One single legislative act will stop government overspending in its tracks.
In 1978, Representative Jack Kemp (R-NY) proposed legislation (which had no chance of passage in Tip O’Neill’s Democrat Congress) designed to stop the government from defrauding investors with inflation: bond indexing. The measure would have the additional value of discouraging government spending.
Ronald Reagan and Milton Friedman endorsed Kemp’s proposal. Let’s dust off this bill and push it through Congress as a memorial to Jack Kemp.
What Is It?
Bond indexing requires that all government issued bonds must be retired at their current value. In other words, the maturity payment of Treasury bond is face value plus inflation over the period of the bond’s life. This keeps interest rates down, since the bond is guaranteed to match inflation, and prevents taxpayers from paying taxes on a loss, should inflation exceed the cumulative interest the bond paid.
Why Do We Need It?
Borrowing is great for governments. As the US government continues to break every borrowing record in the books, it realizes – just as it did in the late 70s – that the easiest way to retire these debts is inflation. A trillion dollars owed 10 years from now isn’t that much money if the annual inflation rate is, say, 25 percent during those 10 years.
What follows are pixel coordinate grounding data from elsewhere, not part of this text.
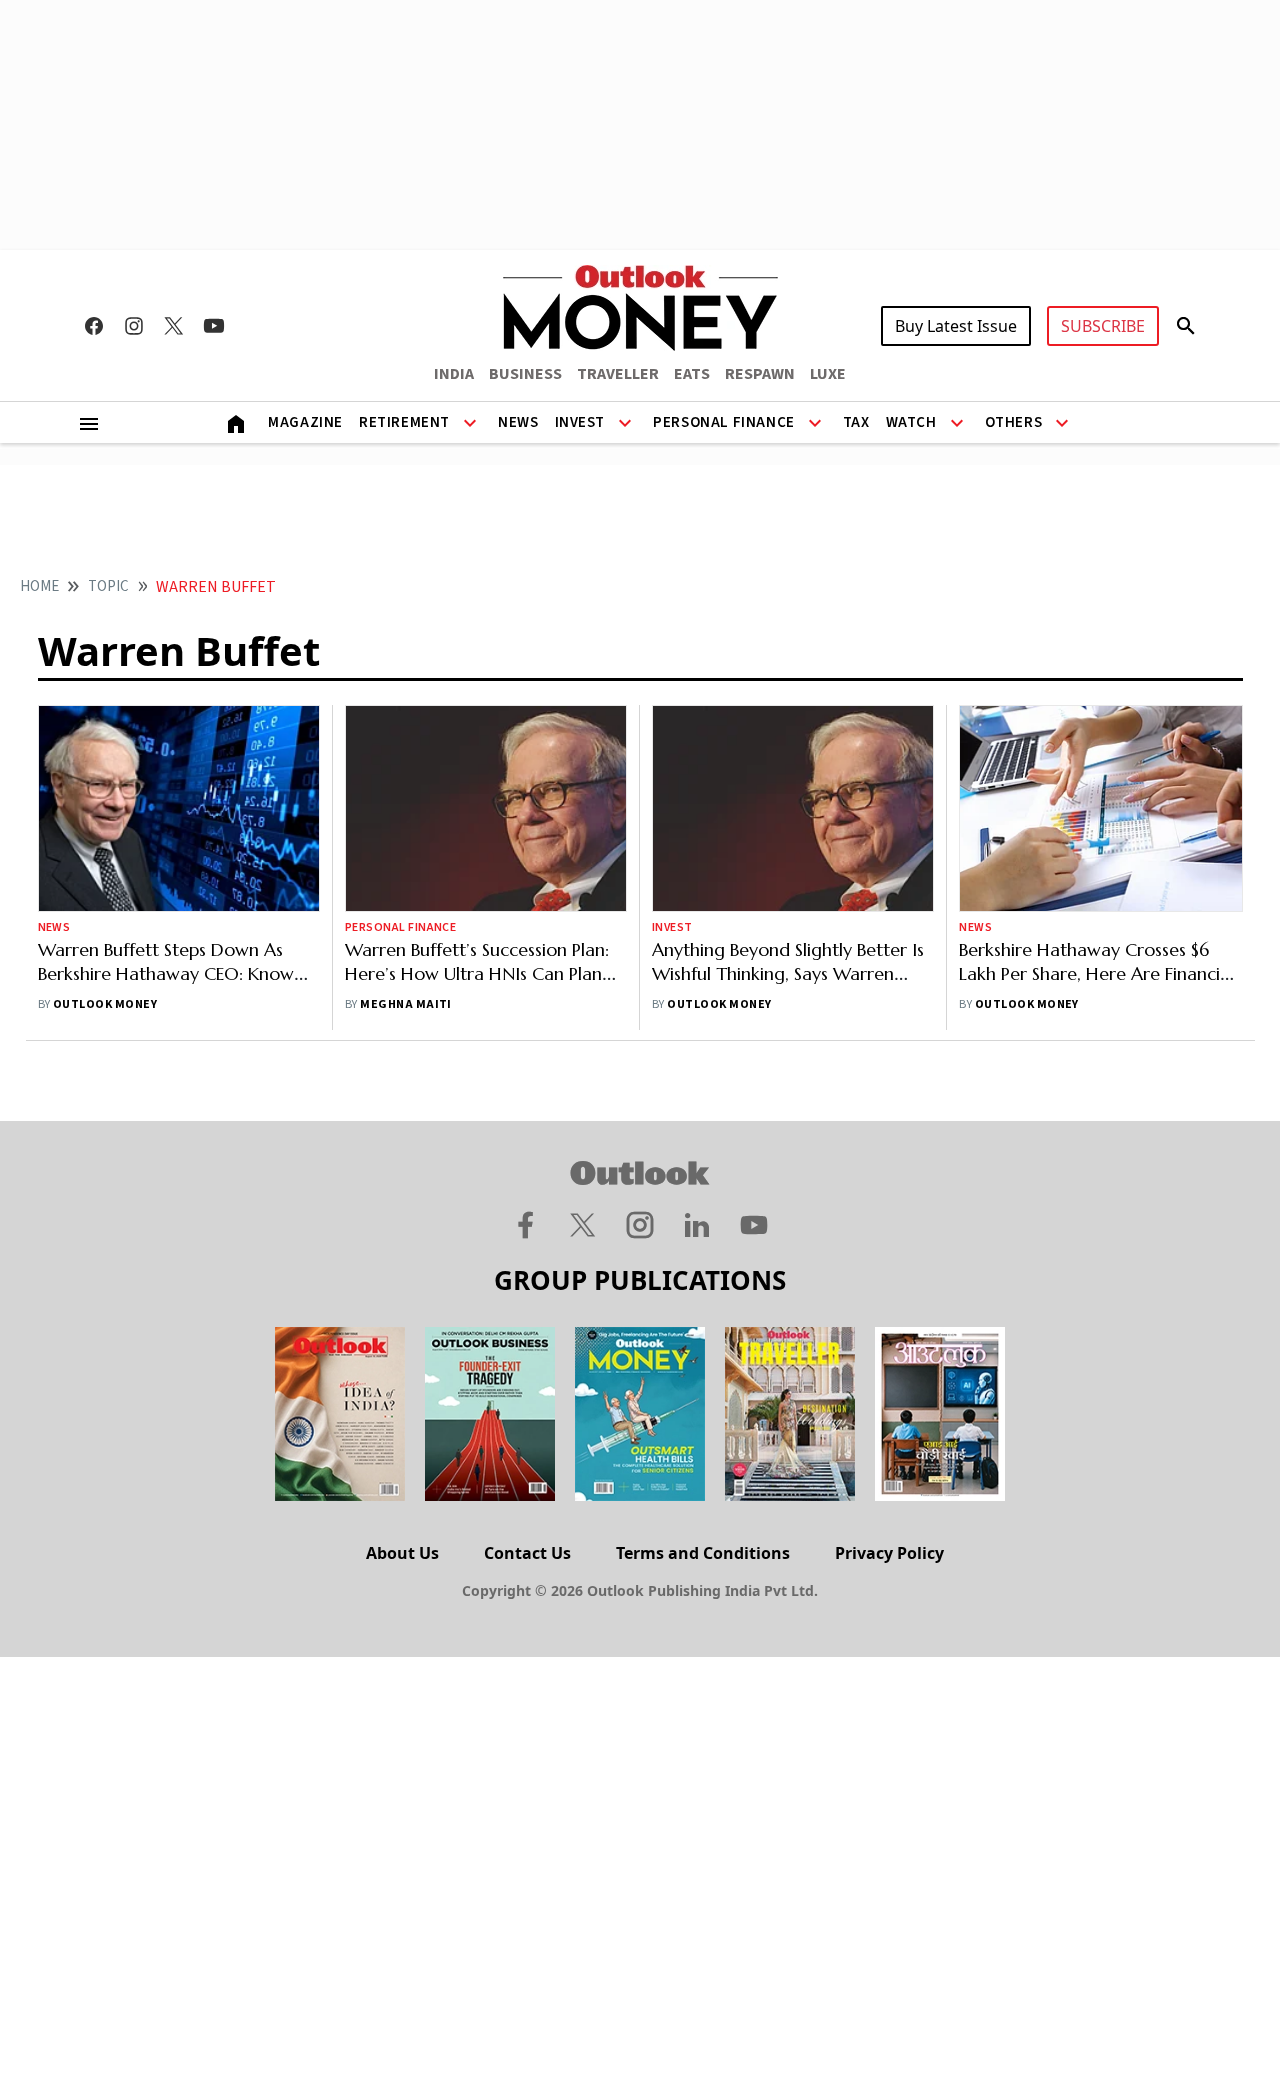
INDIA (454, 374)
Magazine (305, 422)
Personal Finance (724, 422)
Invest (580, 422)
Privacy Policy (889, 1553)
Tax (856, 422)
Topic (108, 586)
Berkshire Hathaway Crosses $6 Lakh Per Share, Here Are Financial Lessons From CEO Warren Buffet (1096, 973)
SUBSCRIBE (1103, 326)
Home (39, 586)
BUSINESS (525, 374)
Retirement (404, 422)
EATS (692, 374)
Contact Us (527, 1553)
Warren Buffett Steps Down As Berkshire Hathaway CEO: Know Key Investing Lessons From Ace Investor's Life (166, 985)
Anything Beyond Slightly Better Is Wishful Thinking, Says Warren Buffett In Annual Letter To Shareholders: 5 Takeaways (788, 985)
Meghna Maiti (406, 1004)
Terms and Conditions (703, 1553)
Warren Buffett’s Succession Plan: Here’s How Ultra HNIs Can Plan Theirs (477, 973)
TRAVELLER (618, 374)
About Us (402, 1553)
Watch (911, 422)
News (518, 422)
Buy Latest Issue (956, 326)
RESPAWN (760, 374)
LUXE (828, 374)
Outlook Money (105, 1004)
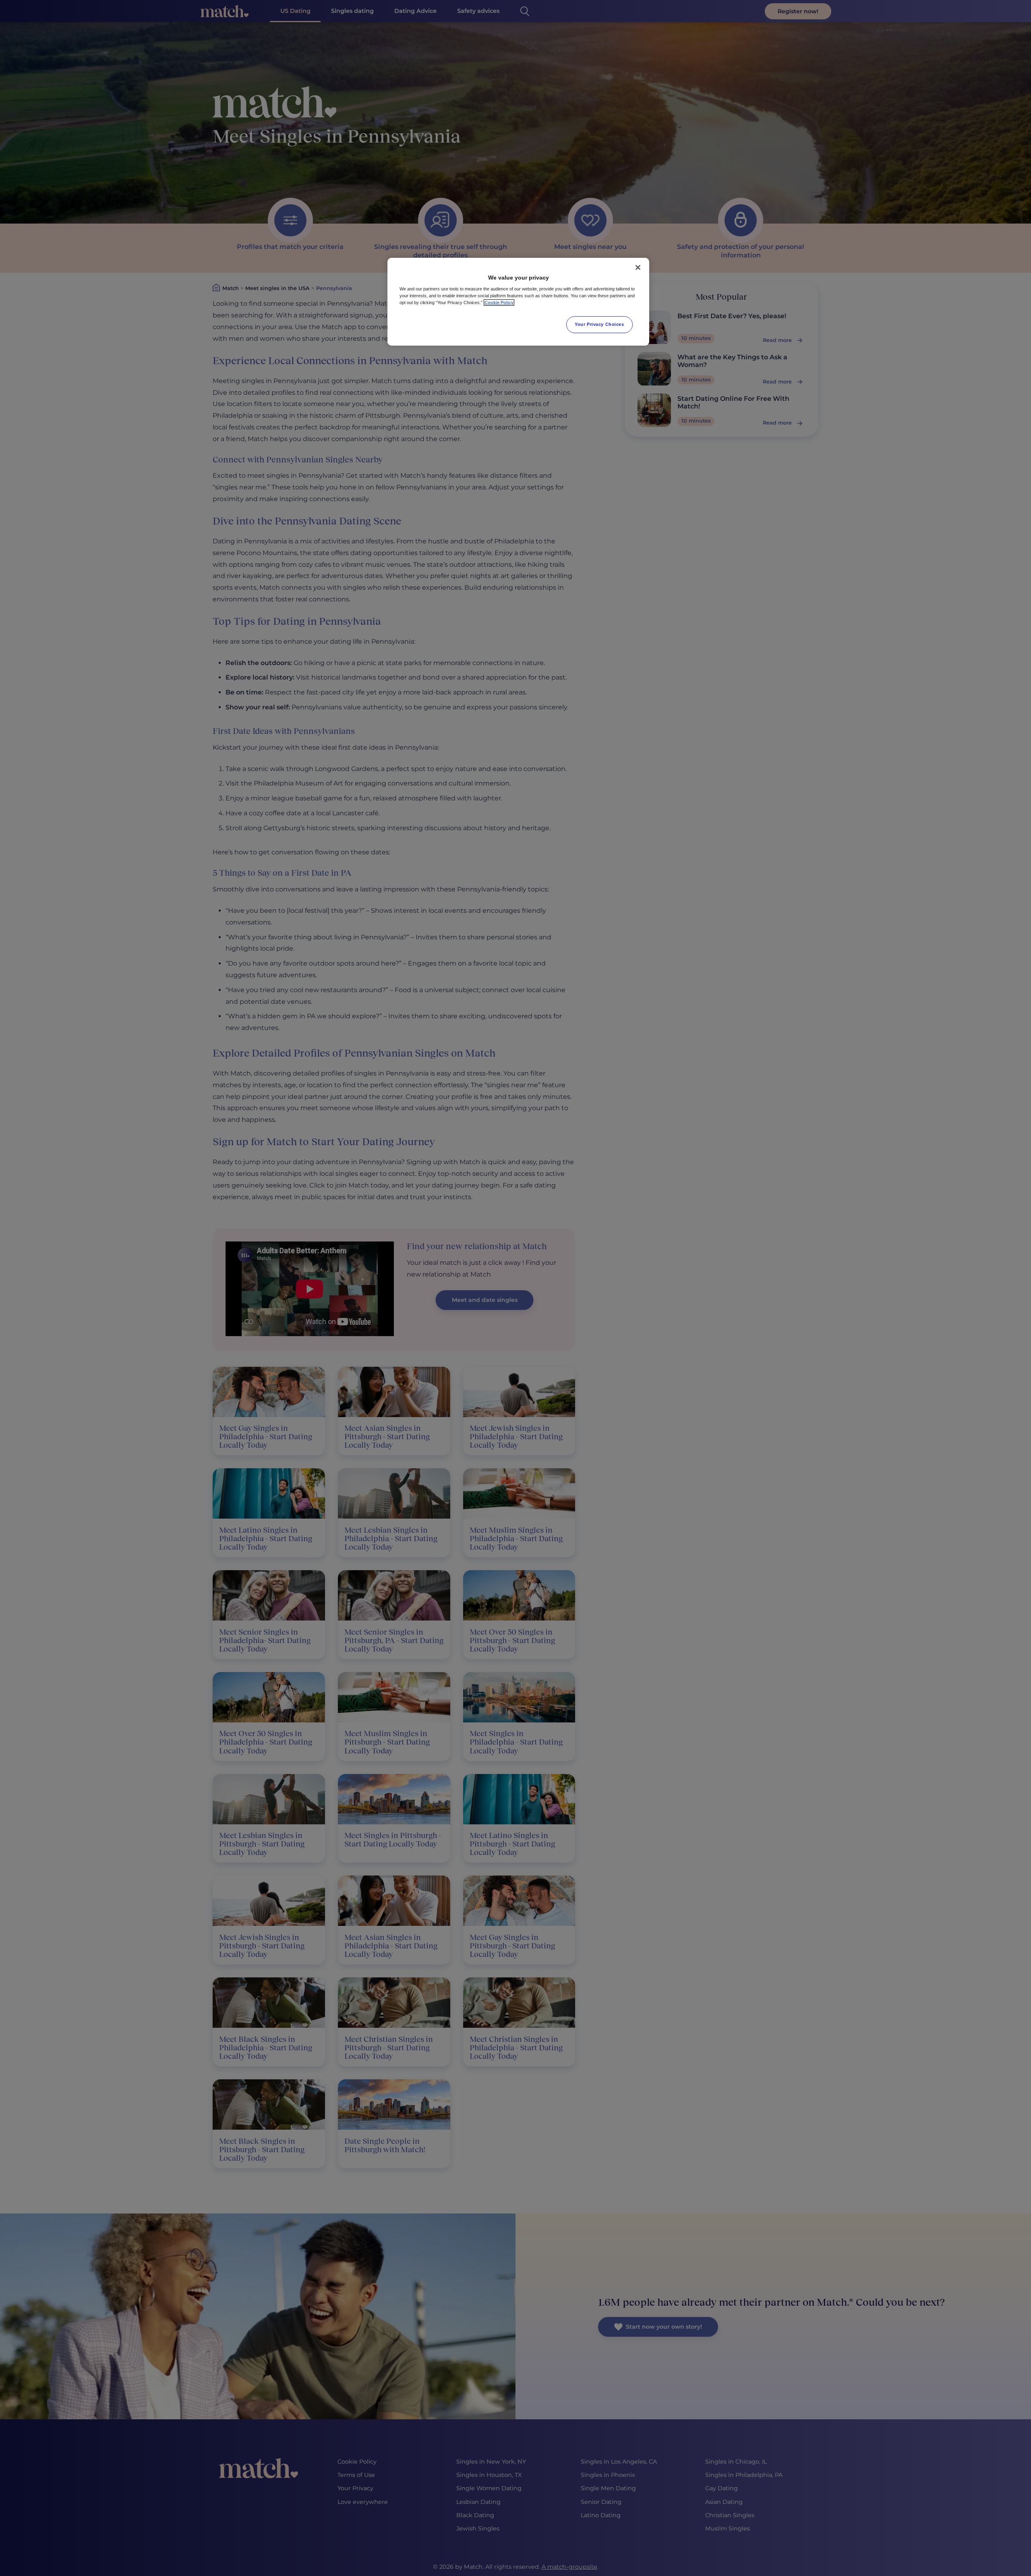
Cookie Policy (498, 302)
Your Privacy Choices (599, 324)
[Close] (638, 267)
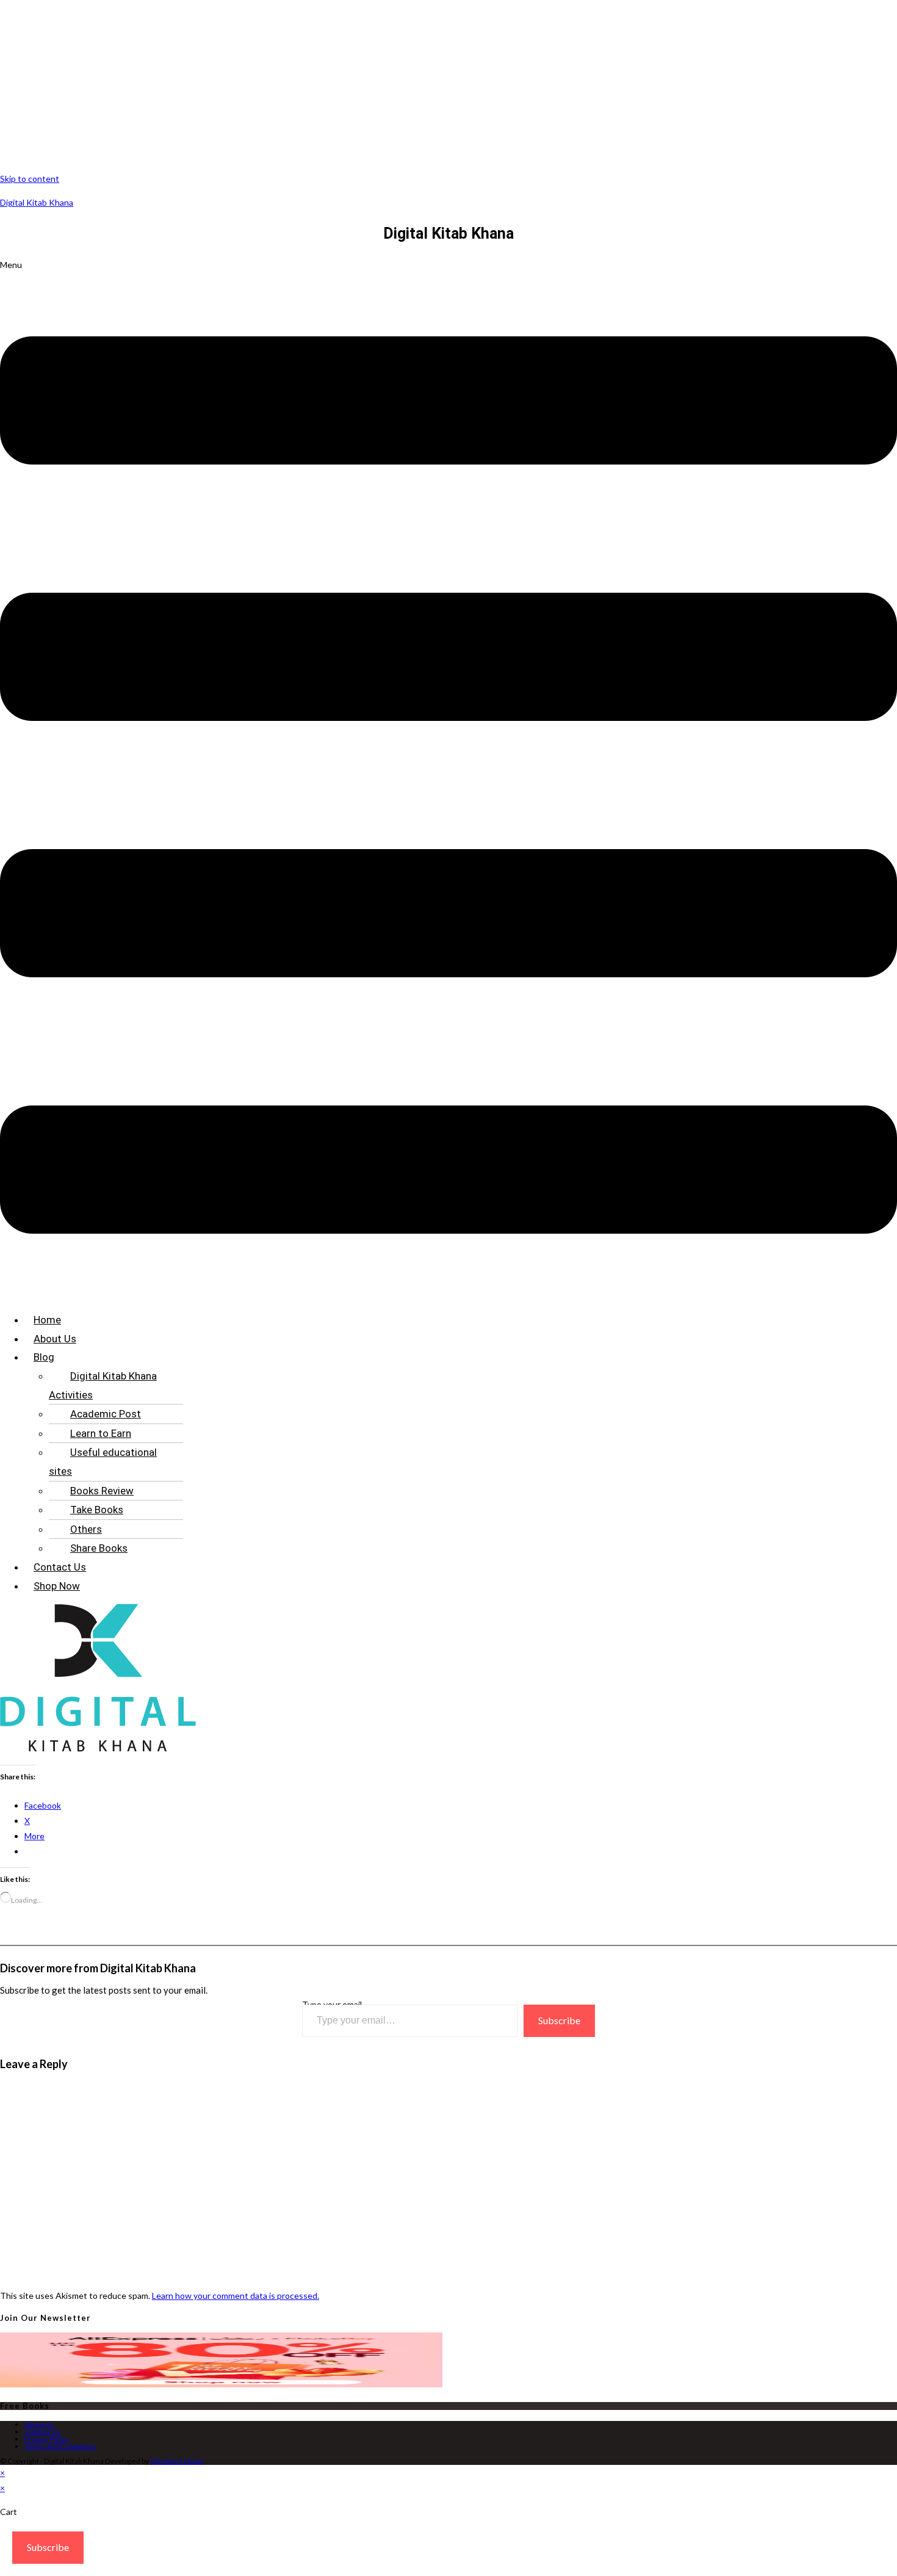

If inflation threatens to wipe out the interest earned on the bond, lender will require much higher interest rates. That Treasury buyers now settle for yields of about 3 percent on 10-year notes tells us the borrows do not expect much inflation–or they they plan to dump the bonds before inflation picks up.
Once inflation enters the scene, everything changes. If I expect today’s dollar to buy $.50 worth of goods and services three years from now, I’ll want each dollar of that bond to be worth at least $2.00. I get that return through higher interest rates–inflation plus something for the use of my money.
But the government taxes the lender on the return, so higher interest rates to cover inflation must go higher still to cover additional taxes. So if I want to realize a gain of 3 percent over 10 years after taxes and inflation, I’ll need a very high interest rate should inflation kick up.
That yield-inflation-tax spiral destroyed the American ecnonomy in the 1970s, and threatens to repeat itself in the next 10 years. The government is simply borrowing too much, too fast, to sustain long-term, predictable growth.
What Can I Do?
Ask your Congressmen and Senators to introduce legislation requiring that all Treasury bonds be indexed to inflation. And treasure having shared the Earth with such as Jack Kemp.